» ABOUT THIS TASK: Data follows below. Repeat exactly the lines between the line holding "The width and" and the line holding "Task: Remove ACB stock with its X icon", inclusive, and nothing more; drop pictures.

Stored records
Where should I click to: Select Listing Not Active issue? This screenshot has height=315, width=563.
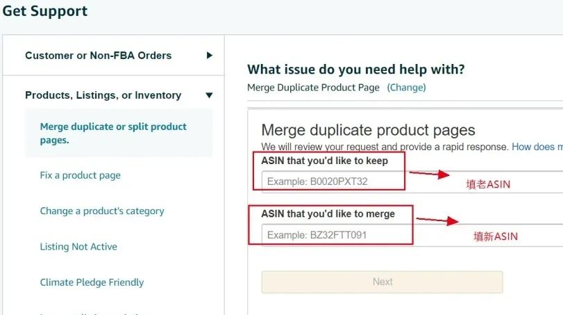point(78,247)
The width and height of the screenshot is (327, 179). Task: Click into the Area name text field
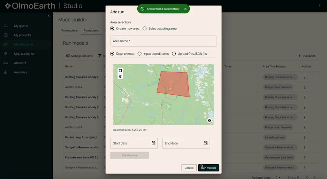pos(163,41)
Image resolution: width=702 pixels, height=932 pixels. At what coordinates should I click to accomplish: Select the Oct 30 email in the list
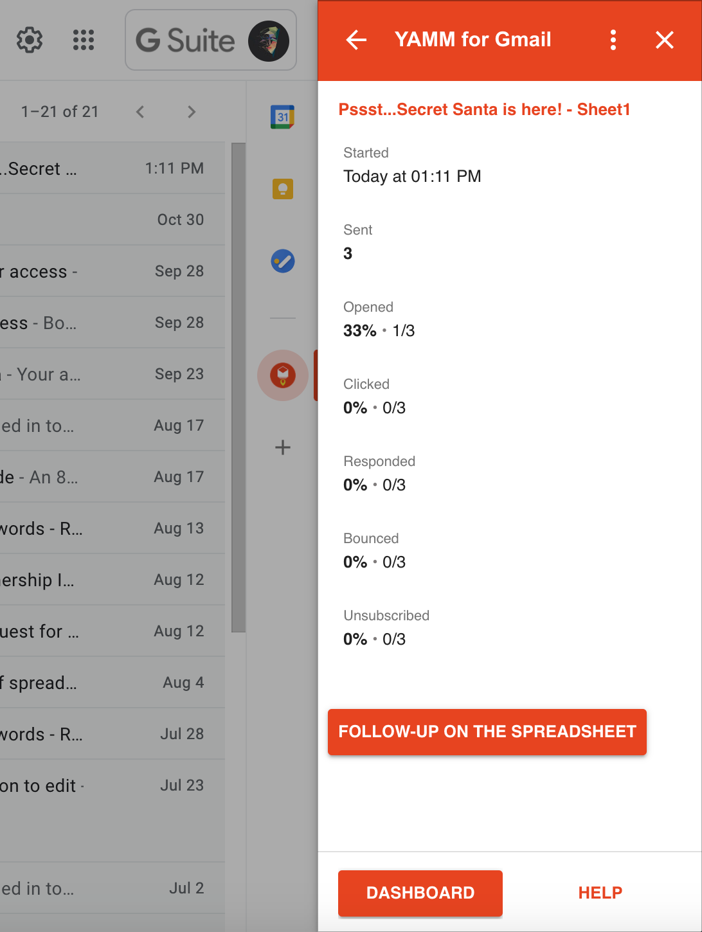point(96,219)
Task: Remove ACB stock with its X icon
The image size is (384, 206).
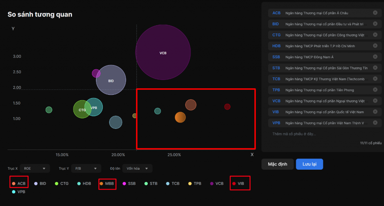Action: [375, 13]
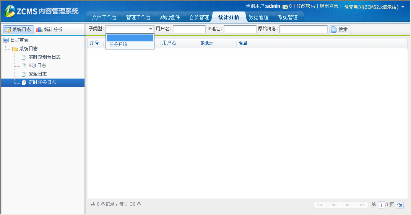Go to the first page icon
The image size is (411, 215).
320,205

» EXERCISE RESPONSE:
The width and height of the screenshot is (327, 179). Task: Click into the Area name text field
pos(163,41)
Image resolution: width=702 pixels, height=932 pixels. At what coordinates should I click to accomplish: Select the Oct 30 email in the list
point(96,219)
Task: Remove ACB stock with its X icon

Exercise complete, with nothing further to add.